## Exercise:
Reproduce the lines between the one holding "Task: Open the" and the one holding "This screenshot has width=426, height=280.", inclusive, substituting "menu" for "dropdown" and leaving everything else as it stands.

## Stored rows:

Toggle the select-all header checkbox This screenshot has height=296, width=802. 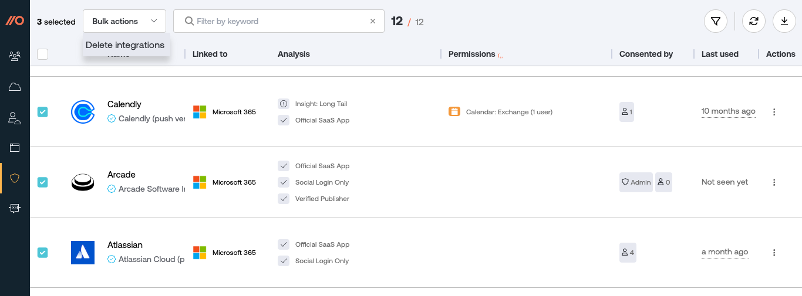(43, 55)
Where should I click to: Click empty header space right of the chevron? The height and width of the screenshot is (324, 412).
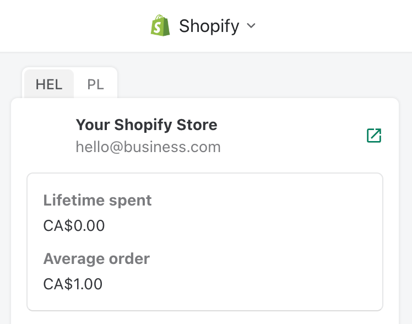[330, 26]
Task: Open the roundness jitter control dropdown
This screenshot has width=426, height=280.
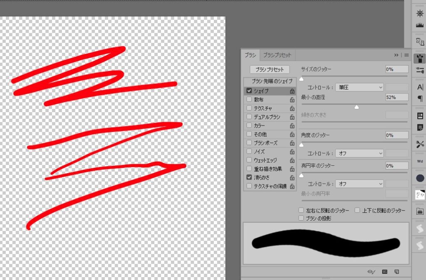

==

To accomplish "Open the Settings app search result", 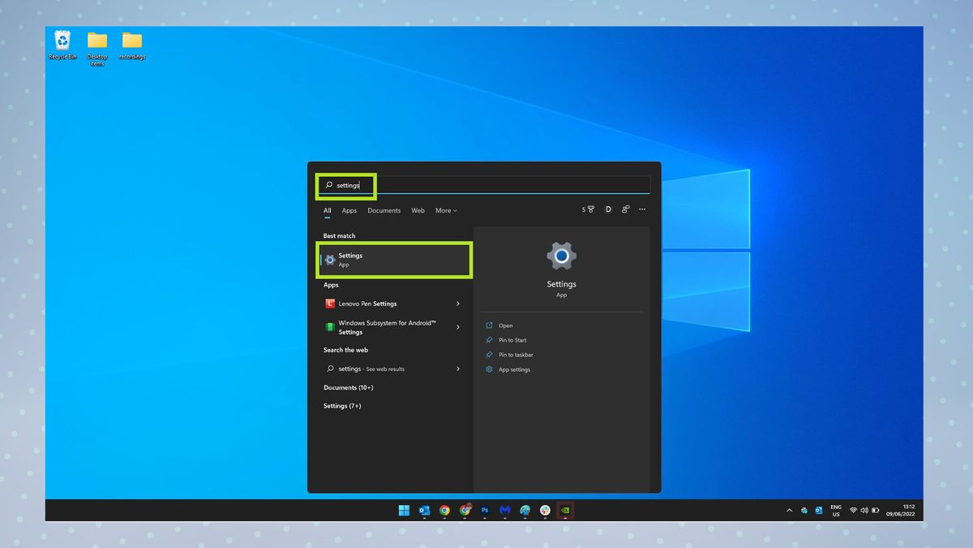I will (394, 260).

--

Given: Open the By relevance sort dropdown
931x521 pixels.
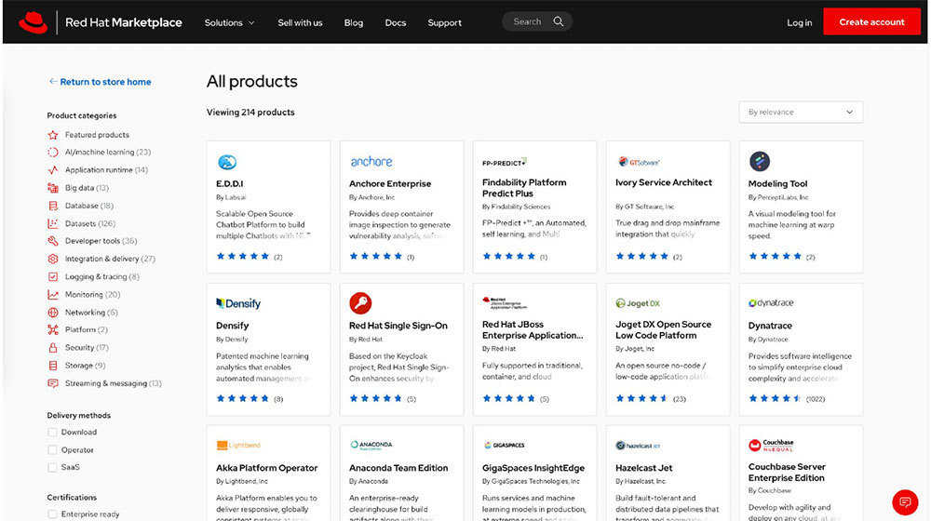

## Answer:
Task: Open the roundness jitter control menu
This screenshot has width=426, height=280.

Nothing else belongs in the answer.